Career Development Quarterly, Sept, 2001 by Camille DeBell

In general, unions are less important to most workers today. In 1955, approximately one third of the American labor force was unionized; by 1995, that number had dropped to 16%. The decline in U.S. unionization coincided with the decline in U.S. manufacturing and the increase in global competition (Whitman, 1999).

Unemployment

The only major economic depression of the first decade of the twentieth century occurred in 1907 and lasted about 1 year, and its impact is evident in unemployment rates of the time. In 1906, the U.S. unemployment rate was 1.7%; in 1908, it was 8% (Bureau of the Census, 1961). For most of the rest of the decade, however, it was "nominal," defined by economists as between 4% and 6% (Shifflett, 1966). The unemployment rate today is also nominal, about 4.5% (Bureau of Labor Statistics, 2001b).

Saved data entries
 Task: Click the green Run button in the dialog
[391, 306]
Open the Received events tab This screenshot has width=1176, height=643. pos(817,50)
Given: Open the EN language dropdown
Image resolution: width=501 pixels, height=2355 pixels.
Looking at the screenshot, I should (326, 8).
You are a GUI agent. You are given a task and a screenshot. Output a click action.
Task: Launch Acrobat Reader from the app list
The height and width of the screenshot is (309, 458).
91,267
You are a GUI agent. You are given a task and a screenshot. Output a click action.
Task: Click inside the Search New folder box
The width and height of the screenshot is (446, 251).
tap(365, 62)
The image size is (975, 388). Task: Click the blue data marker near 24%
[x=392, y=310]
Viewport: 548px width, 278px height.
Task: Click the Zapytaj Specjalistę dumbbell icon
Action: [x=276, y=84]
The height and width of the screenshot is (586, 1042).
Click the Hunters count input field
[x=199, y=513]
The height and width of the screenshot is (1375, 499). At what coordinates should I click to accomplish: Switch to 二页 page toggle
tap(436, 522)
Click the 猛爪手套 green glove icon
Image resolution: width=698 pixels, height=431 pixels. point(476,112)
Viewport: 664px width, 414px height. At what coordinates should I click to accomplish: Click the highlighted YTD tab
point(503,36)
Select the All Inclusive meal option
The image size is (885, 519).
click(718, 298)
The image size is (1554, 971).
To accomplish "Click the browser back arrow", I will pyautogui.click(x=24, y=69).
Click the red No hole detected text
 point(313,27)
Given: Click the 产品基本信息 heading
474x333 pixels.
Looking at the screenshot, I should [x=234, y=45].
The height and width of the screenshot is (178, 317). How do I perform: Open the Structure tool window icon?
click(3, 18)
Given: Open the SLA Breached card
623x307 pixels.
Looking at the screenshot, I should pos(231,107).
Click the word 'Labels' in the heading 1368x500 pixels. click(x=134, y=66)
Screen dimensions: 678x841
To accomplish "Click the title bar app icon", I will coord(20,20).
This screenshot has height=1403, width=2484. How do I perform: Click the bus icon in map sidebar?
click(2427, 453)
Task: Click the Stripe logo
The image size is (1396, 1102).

* **REQUIRED ACTION 1**
In the passage on unionization and unemployment, what was the U.S. unemployment rate in 1908?
* **REQUIRED ACTION 2**
From the passage on unionization and unemployment, retype the part that opens with the words containing "Career Development Quarterly, Sept, 2001" and closes with "Labor Statistics, 2001b).".

* **TASK OUTPUT 1**
8%

* **TASK OUTPUT 2**
Career Development Quarterly, Sept, 2001 by Camille DeBell

In general, unions are less important to most workers today. In 1955, approximately one third of the American labor force was unionized; by 1995, that number had dropped to 16%. The decline in U.S. unionization coincided with the decline in U.S. manufacturing and the increase in global competition (Whitman, 1999).

Unemployment

The only major economic depression of the first decade of the twentieth century occurred in 1907 and lasted about 1 year, and its impact is evident in unemployment rates of the time. In 1906, the U.S. unemployment rate was 1.7%; in 1908, it was 8% (Bureau of the Census, 1961). For most of the rest of the decade, however, it was "nominal," defined by economists as between 4% and 6% (Shifflett, 1966). The unemployment rate today is also nominal, about 4.5% (Bureau of Labor Statistics, 2001b).